As a one-man company who has never done this before (and to the best of my knowledge never needed to): Any guides/examples to writing a customer notification for security ups like this? Or just recommendations? Thanks.

  • It's as easy as throwing a red banner on your website that explains the situation briefly and recommends that users change their passwords, if you take this more seriously you can force a password reset for all users. Depends on how sensitive the information that your users trust your site to hold is.

What a mess.

On the plus side, all those booter services hiding behind the Cloudflare are probably being probed and classified/identified/disabled by competitors and probably FBI. That is good.

>Tavis found it by accident just looking through Google search results.

Curious whether there could be some automated way of preventing such a widespread cache poisoning in the future. Some ML trained on valid pages from a given domain?

Is it even possible to recover the original content of the documents or was the data randomly inserted into different parts?

■ ■ ■ ■

PROBLEMS TO SOLVE:
A: List every company or organization named in the forum thread.
B: Rewrite the forum thread's passage that starts at the words "As a one-man" and stops after "What a mess.", putting "yellow banner" in place of "red banner".

■ ■ ■ ■

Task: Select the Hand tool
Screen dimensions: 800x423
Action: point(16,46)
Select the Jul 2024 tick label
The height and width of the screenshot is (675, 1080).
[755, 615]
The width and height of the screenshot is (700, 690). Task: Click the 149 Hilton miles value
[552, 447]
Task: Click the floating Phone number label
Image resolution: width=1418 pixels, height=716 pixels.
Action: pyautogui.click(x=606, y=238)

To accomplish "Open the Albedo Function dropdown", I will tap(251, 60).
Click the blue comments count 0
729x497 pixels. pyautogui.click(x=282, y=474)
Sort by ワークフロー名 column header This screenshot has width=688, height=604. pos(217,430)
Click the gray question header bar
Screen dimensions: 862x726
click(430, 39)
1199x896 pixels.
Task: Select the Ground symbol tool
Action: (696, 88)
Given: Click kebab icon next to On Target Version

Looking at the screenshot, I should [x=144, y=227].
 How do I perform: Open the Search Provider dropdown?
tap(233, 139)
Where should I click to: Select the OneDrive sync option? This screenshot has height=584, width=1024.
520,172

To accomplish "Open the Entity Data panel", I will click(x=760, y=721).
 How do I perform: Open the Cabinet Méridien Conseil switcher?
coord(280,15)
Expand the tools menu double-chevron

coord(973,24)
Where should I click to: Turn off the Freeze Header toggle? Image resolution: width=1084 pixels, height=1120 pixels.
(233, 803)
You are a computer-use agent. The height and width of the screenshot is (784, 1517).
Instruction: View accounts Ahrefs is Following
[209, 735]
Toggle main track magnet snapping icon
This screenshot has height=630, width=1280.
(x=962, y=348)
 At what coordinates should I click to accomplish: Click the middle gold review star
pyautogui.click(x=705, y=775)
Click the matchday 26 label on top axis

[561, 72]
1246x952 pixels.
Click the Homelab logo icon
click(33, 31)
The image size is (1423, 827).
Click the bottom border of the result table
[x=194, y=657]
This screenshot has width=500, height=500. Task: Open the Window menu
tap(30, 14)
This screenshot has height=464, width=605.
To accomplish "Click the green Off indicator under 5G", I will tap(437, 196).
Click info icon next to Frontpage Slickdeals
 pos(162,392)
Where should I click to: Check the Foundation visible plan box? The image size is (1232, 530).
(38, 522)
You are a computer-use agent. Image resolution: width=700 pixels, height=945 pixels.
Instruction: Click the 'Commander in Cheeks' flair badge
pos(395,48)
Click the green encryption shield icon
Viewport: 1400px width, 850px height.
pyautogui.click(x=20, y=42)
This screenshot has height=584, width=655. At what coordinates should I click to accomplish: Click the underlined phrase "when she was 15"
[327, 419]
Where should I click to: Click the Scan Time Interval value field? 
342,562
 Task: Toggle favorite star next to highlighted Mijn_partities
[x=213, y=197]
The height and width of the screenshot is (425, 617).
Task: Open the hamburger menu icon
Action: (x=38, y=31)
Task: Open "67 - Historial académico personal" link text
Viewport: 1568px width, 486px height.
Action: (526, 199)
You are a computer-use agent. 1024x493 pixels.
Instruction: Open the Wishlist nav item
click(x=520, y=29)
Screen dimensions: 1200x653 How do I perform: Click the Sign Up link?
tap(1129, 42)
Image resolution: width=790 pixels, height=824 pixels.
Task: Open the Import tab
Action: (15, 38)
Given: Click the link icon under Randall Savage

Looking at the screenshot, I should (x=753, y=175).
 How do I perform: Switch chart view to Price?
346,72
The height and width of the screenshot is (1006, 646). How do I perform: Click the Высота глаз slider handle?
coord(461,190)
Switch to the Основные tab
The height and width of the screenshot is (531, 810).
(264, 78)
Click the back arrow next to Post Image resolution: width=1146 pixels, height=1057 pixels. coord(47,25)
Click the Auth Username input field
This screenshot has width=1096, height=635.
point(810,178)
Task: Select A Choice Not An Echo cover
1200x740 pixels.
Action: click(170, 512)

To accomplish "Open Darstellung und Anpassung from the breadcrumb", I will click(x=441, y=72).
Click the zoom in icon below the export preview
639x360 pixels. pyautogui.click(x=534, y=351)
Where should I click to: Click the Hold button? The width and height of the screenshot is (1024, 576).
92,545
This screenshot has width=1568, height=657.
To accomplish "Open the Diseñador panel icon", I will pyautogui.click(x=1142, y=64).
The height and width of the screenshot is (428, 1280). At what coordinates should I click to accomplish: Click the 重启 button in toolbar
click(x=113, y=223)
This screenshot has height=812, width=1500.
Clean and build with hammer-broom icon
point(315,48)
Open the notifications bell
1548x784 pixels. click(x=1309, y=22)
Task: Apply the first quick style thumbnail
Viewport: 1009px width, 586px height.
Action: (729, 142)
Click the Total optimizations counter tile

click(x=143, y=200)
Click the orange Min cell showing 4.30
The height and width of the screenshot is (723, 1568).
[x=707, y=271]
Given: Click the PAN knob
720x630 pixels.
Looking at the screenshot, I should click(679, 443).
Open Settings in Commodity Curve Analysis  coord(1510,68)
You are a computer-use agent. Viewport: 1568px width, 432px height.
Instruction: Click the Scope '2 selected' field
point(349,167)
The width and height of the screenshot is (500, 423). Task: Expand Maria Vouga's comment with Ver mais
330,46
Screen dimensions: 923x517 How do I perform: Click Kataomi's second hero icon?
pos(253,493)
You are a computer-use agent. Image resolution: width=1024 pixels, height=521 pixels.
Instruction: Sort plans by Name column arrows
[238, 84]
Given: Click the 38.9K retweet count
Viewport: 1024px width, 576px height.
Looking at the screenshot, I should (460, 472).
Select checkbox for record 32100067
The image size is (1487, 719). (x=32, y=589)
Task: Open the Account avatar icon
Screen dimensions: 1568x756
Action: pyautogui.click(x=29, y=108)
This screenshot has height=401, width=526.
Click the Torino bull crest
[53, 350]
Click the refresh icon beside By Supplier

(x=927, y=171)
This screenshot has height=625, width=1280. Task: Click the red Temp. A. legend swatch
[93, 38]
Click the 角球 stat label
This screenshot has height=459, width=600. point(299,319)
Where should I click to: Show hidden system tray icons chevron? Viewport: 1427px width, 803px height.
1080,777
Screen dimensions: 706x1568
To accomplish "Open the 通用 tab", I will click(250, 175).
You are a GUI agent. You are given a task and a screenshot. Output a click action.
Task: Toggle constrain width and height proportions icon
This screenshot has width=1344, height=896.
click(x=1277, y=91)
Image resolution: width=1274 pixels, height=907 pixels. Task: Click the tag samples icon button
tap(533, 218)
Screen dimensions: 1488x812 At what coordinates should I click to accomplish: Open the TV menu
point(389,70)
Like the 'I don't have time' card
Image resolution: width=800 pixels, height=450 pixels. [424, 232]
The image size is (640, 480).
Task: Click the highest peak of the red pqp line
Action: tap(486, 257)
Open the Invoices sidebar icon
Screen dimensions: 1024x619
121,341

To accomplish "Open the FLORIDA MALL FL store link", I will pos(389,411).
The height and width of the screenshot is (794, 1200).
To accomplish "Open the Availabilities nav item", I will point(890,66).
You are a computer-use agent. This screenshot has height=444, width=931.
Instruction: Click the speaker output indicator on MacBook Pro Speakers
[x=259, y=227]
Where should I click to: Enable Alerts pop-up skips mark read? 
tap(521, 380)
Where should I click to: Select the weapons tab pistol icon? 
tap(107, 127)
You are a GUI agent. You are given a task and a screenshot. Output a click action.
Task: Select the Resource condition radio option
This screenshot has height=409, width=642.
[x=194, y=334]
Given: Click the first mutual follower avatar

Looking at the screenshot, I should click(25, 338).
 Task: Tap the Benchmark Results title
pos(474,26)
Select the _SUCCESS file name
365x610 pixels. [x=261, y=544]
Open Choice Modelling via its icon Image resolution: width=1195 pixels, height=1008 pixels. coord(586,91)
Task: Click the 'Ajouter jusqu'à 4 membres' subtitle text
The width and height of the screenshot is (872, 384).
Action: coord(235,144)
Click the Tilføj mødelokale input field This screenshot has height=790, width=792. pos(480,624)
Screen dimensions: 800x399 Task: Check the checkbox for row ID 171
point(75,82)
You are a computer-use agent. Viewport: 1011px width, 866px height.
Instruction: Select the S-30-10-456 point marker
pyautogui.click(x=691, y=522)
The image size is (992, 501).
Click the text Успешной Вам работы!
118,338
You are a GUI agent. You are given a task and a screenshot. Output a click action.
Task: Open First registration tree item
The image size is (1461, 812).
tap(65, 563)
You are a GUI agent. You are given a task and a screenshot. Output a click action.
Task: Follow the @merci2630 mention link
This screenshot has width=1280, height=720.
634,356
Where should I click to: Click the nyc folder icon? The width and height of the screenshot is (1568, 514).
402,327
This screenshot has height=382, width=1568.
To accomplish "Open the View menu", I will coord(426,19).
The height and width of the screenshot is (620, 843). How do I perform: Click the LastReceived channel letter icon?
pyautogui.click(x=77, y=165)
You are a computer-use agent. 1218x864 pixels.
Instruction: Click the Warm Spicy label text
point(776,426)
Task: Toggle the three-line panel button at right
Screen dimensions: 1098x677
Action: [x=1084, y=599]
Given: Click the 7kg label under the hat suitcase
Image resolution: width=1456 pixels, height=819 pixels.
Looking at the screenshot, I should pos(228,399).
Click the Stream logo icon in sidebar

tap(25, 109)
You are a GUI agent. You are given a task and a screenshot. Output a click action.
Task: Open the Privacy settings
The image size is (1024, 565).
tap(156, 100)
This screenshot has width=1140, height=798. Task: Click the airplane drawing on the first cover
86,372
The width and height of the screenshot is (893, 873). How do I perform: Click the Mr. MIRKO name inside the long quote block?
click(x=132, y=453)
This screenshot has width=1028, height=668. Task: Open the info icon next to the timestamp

■ ■ ■ ■

PER-TASK ANSWERS:
A: Cloudflare, FBI, Google

B:
As a one-man company who has never done this before (and to the best of my knowledge never needed to): Any guides/examples to writing a customer notification for security ups like this? Or just recommendations? Thanks.

  • It's as easy as throwing a yellow banner on your website that explains the situation briefly and recommends that users change their passwords, if you take this more seriously you can force a password reset for all users. Depends on how sensitive the information that your users trust your site to hold is.

What a mess.